## [DATA SECTION]

__________________________________________________

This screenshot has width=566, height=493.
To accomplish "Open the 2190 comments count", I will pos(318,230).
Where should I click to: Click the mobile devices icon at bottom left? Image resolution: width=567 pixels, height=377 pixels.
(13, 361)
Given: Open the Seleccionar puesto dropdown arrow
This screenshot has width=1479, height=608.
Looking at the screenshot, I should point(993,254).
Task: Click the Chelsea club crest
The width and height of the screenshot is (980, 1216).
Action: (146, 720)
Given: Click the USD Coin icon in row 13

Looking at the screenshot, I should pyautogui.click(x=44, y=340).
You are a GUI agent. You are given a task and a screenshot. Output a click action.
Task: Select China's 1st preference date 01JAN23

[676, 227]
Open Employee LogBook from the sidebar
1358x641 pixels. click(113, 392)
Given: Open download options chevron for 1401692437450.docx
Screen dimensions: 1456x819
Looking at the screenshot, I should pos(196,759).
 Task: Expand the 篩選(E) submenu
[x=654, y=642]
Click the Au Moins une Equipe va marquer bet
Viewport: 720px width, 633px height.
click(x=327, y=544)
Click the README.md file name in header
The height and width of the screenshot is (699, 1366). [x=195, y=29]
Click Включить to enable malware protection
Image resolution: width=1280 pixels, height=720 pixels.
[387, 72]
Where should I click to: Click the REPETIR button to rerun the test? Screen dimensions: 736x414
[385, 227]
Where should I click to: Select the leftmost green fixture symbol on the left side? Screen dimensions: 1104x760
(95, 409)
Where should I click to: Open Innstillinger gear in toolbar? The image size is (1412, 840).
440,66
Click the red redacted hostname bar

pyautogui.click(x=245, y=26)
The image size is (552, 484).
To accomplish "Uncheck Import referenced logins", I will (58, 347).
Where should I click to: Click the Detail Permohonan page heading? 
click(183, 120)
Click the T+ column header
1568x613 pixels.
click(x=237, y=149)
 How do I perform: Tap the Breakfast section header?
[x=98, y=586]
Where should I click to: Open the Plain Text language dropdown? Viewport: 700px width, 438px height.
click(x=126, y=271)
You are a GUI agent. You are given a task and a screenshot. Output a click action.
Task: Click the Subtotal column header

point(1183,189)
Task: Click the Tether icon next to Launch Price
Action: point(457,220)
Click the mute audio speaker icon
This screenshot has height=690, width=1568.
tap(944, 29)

__________________________________________________

## [WORK TO BE COMPLETED]
Switch each "column header" in the rows above to "column heading", then write out all the rows again with nothing else changed.

## [FINAL ANSWER]
This screenshot has width=566, height=493.
To accomplish "Open the 2190 comments count", I will pos(318,230).
Where should I click to: Click the mobile devices icon at bottom left? Image resolution: width=567 pixels, height=377 pixels.
(13, 361)
Given: Open the Seleccionar puesto dropdown arrow
This screenshot has width=1479, height=608.
Looking at the screenshot, I should point(993,254).
Task: Click the Chelsea club crest
The width and height of the screenshot is (980, 1216).
Action: (146, 720)
Given: Click the USD Coin icon in row 13

Looking at the screenshot, I should pyautogui.click(x=44, y=340).
You are a GUI agent. You are given a task and a screenshot. Output a click action.
Task: Select China's 1st preference date 01JAN23

[676, 227]
Open Employee LogBook from the sidebar
1358x641 pixels. click(113, 392)
Given: Open download options chevron for 1401692437450.docx
Screen dimensions: 1456x819
Looking at the screenshot, I should pos(196,759).
 Task: Expand the 篩選(E) submenu
[x=654, y=642]
Click the Au Moins une Equipe va marquer bet
Viewport: 720px width, 633px height.
click(x=327, y=544)
Click the README.md file name in header
The height and width of the screenshot is (699, 1366). [x=195, y=29]
Click Включить to enable malware protection
Image resolution: width=1280 pixels, height=720 pixels.
[387, 72]
Where should I click to: Click the REPETIR button to rerun the test? Screen dimensions: 736x414
[385, 227]
Where should I click to: Select the leftmost green fixture symbol on the left side? Screen dimensions: 1104x760
(95, 409)
Where should I click to: Open Innstillinger gear in toolbar? The image size is (1412, 840).
440,66
Click the red redacted hostname bar

pyautogui.click(x=245, y=26)
The image size is (552, 484).
To accomplish "Uncheck Import referenced logins", I will (58, 347).
Where should I click to: Click the Detail Permohonan page heading? 
click(183, 120)
Click the T+ column heading
1568x613 pixels.
click(x=237, y=149)
 How do I perform: Tap the Breakfast section header?
[x=98, y=586]
Where should I click to: Open the Plain Text language dropdown? Viewport: 700px width, 438px height.
click(x=126, y=271)
You are a GUI agent. You are given a task and a screenshot. Output a click action.
Task: Click the Subtotal column heading

point(1183,189)
Task: Click the Tether icon next to Launch Price
Action: point(457,220)
Click the mute audio speaker icon
This screenshot has height=690, width=1568.
tap(944, 29)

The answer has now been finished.